25 Juillet 2012 À 18:34
Durant les quatre ans que j’ai passés au Maroc en tant qu’ambassadeur, j’ai vu ce pays avancer à grands pas. Les évènements vécus par la région en 2011 ont, bien entendu, joué un rôle important. Le Maroc a reconnu qu’ils ont contribué à accélérer les réformes déjà en cours. Devenu un leader de la réforme et de la pensée politique en Afrique du Nord, le Maroc a beau avoir ses propres défis, il a cependant aussi l’opportunité d’encourager et de travailler avec ses partenaires. Parmi les résultats potentiels les plus significatifs des mutations politiques enregistrées en 2011 figurent les avancées effectuées vers la construction d’un Maghreb nouveau, capable d’attirer l’intérêt et le soutien économique d’autres parties du monde.

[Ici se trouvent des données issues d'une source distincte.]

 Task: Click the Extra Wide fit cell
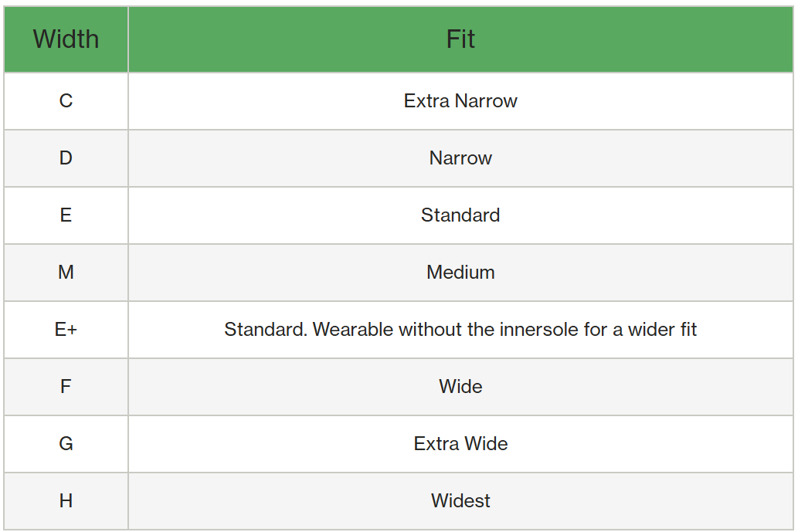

L’histoire récente s’est révélée à la fois spectaculaire et tout à fait positive. La Constitution de juillet 2011 a été un jalon pour l’histoire du Maroc et de la région, et une déclaration sans équivoque de son engagement vis-à-vis des droits de l’Homme universels et des valeurs démocratiques. Les élections de 2011, qui ont permis l’émergence d’un chef de gouvernement disposant de la légitimité des urnes, ont renforcé la reddition des comptes et insufflé une énergie nouvelle à la politique, laquelle, à mon sens, ne peut se développer qu’au fur et à mesure que les Marocains ordinaires reconnaitront, communiqueront avec et même critiqueront leurs représentants.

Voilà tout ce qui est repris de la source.